Jakarta, Triknews.com – Pasca digelarnya Pilkada DKI Jakarta putaran pertama pada 15 Februari 2017 lalu, diketahui ada dua pasangan calon gubernur dan wakil gubernur DKI Jakarta yang lolos ke putaran kedua, yakni Ahok-Djarot dan Anies-Sandi.

Hasil ini membuat sebagian pihak yang anti-Ahok kecewa dan harus menelan ludah. Karena ternyata Ahok yang selama ini dituding melakukan penistaan agama dan tengah diproses secara hukum, masih melenggang ke putaran selanjutnya.

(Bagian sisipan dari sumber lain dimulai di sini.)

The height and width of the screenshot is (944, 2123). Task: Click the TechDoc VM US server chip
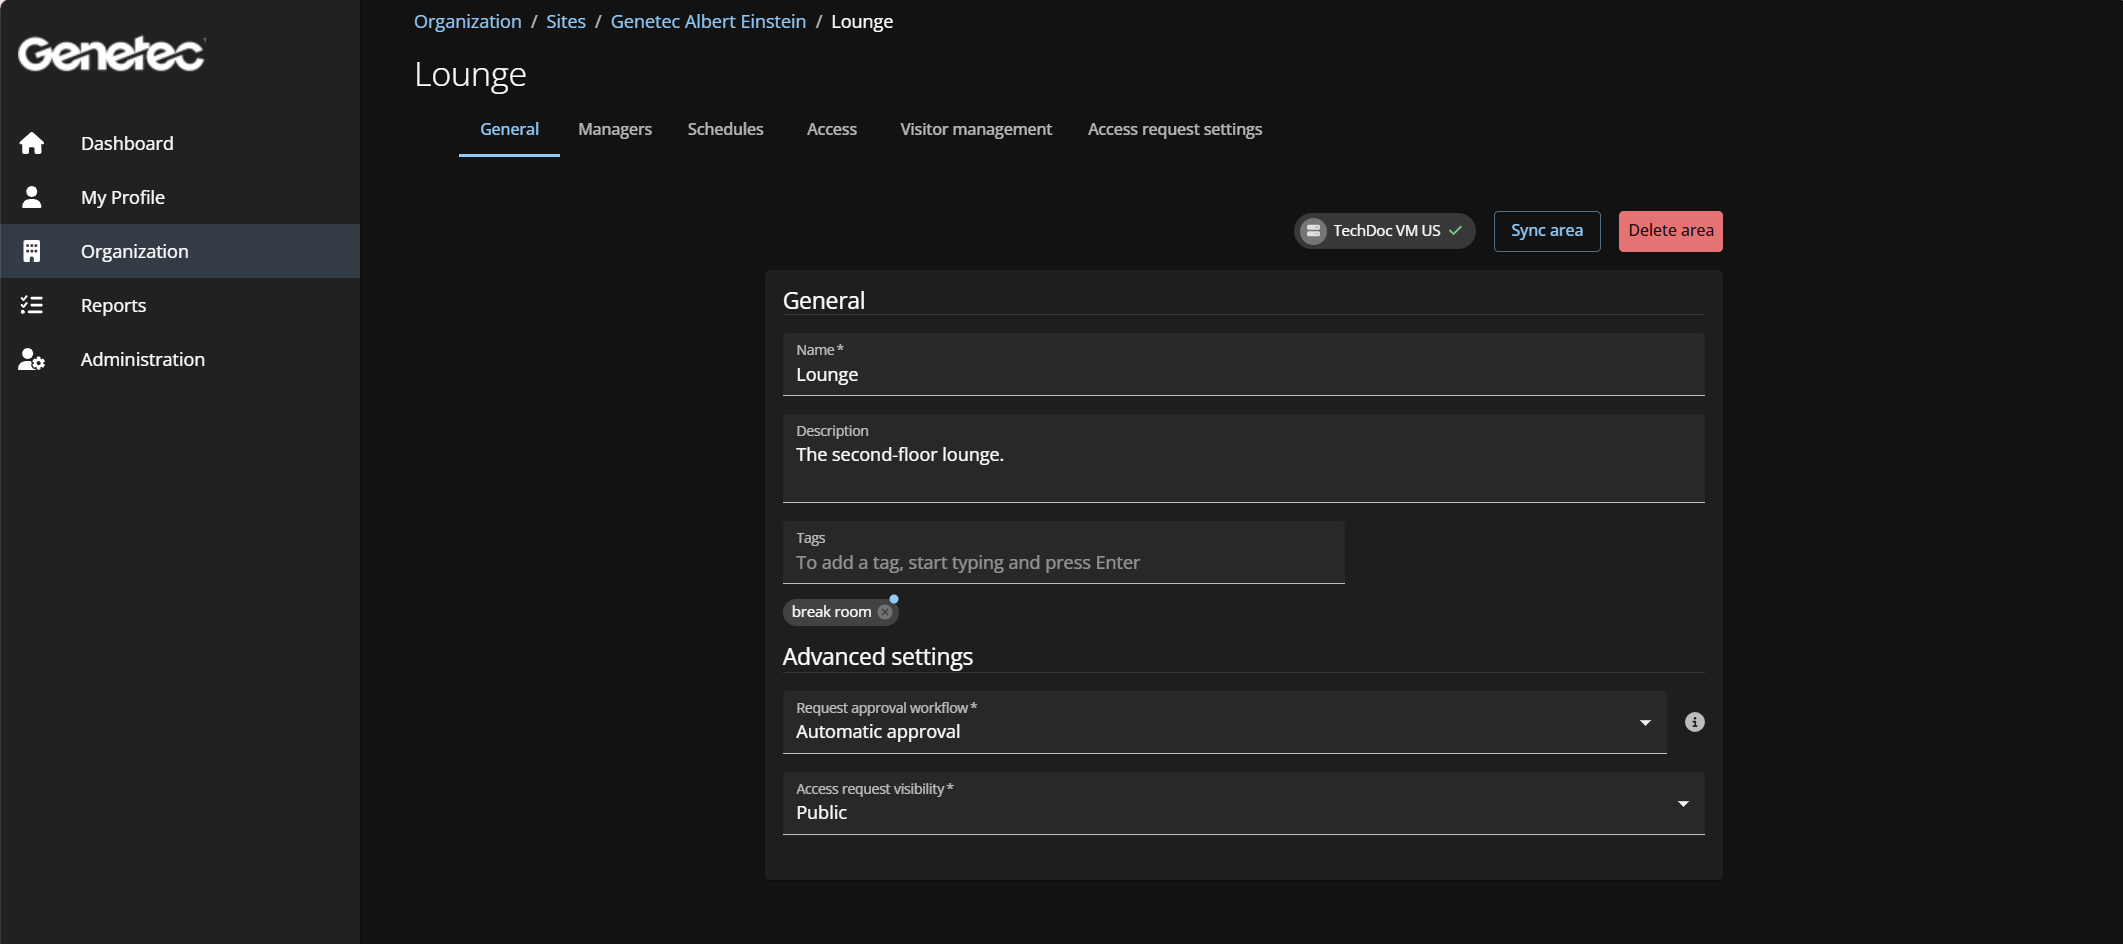(x=1384, y=231)
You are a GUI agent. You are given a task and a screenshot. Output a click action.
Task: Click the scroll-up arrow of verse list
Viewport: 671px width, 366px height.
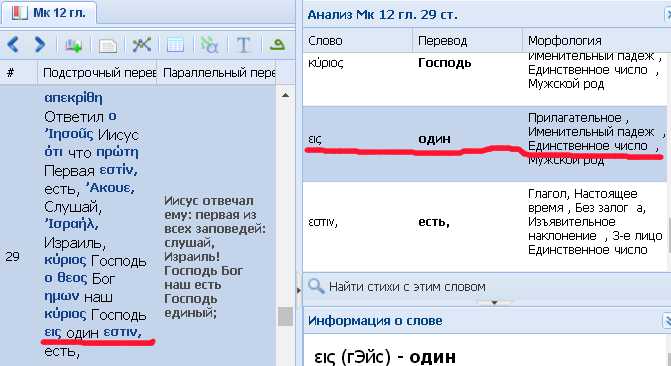tap(285, 95)
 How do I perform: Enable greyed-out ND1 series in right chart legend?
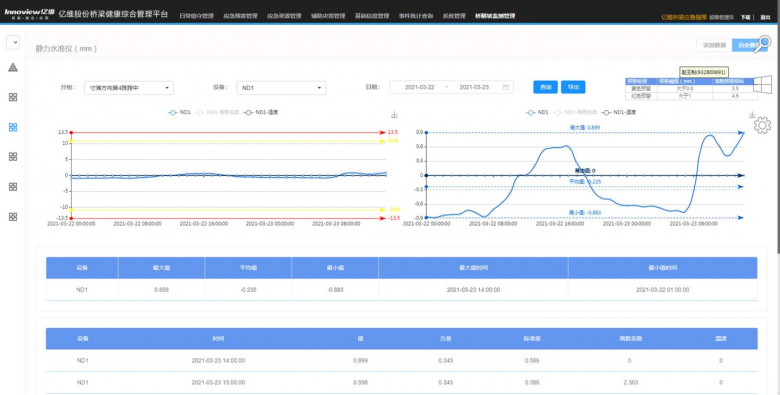(571, 112)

Bahkan, kekecewaan itu semakin bertambah setelah diketahui calon gubernur petahana itu menempati urutan pertama dari hasil penghitungan suara real count Komisi Pemilihan Umum (KPU).

Pihak-pihak yang anti Ahok pun melancarkan beragam serangan untuk menjegalnya. Salah satunya dengan membuat ancaman melalui spanduk dan poster di sejumlah masjid. Ancaman itu, salah satunya, berisi pernyataan bahwa para pengurus masjid (ustadz, ustadzah dan jamaah) tak akan mengurus jenazah (seperti tak akan mensalatkan) pihak-pihak yang menjadi simapatisan dan pemilih penista agama (Ahok).

Beberapa masjid yang diketahui memasang pengumaman semacam itu antara lain: yaitu Masjid Al-Jihad di Jalan BB 9A, Masjid Mubasysyirin di Jalan Karet Belakang Selatan 1, dan Masjid Al-Ikhlas di Jalan Karet Belakang IV. Kesemuanya berada di wilayah Karet, Setiabudi, Jakarta Selatan. Ditambah satu lagi, yakni Masjid Al-Tawwab, yang terletak di RW2, Cakung Barat, Jakarta Timur.

Menanggapi fenomena ini, Dewan Masjid Indonesia (DMI) meminta dengan tegas kepada warga dan pengelola atau pengurus masjid-masjid itu, agar tak memasang spanduk atau poster berisi ancaman seperti yang disebut tadi. Hal ini disampaikan langsung oleh Sekjen DMI, Imam Addaruqutni, kepada wartawan, hari ini, Sabtu (25/2).

“Satu, kita sarankan tidak sampai pada persoalan antara kewajiban umat Islam terhadap sesamanya. Bagi orang hidup, ada kewajiban mensalatkan orang yang meninggal, yang beragama Islam,” tegas Imam.

Tidak hanya itu saja, Imam juga meminta kepada seluruh umat Islam yang ada di Indonesia agar bisa mengedepankan nilai-nilai persaudaran, pengertian dan tabayyun.

“Perdebatan sementara yang bersifat urusan duniawi jangan dibawa ke akidah, jangan menghilangkan silaturahim,” kata Imam menambahkan.

Dalam rangka itu, maka menurut Imam, warga tak perlu memasang spanduk-spanduk semacam itu, atau ketika sudah terlanjur memasang, maka sebaiknya dicopot lagi.

“Sebaiknya spanduk-spanduk tidak usah dipasang karena itu menimbulkan ketidakutuhan di kalangan umat, sebaiknya umat mengedepankan silaturahim, sehingga lebih bersifat pembicaraan hati ke hati, juga saling tukar menukar pemahaman dalam keagamaan lebih mendalam,” tandasnya.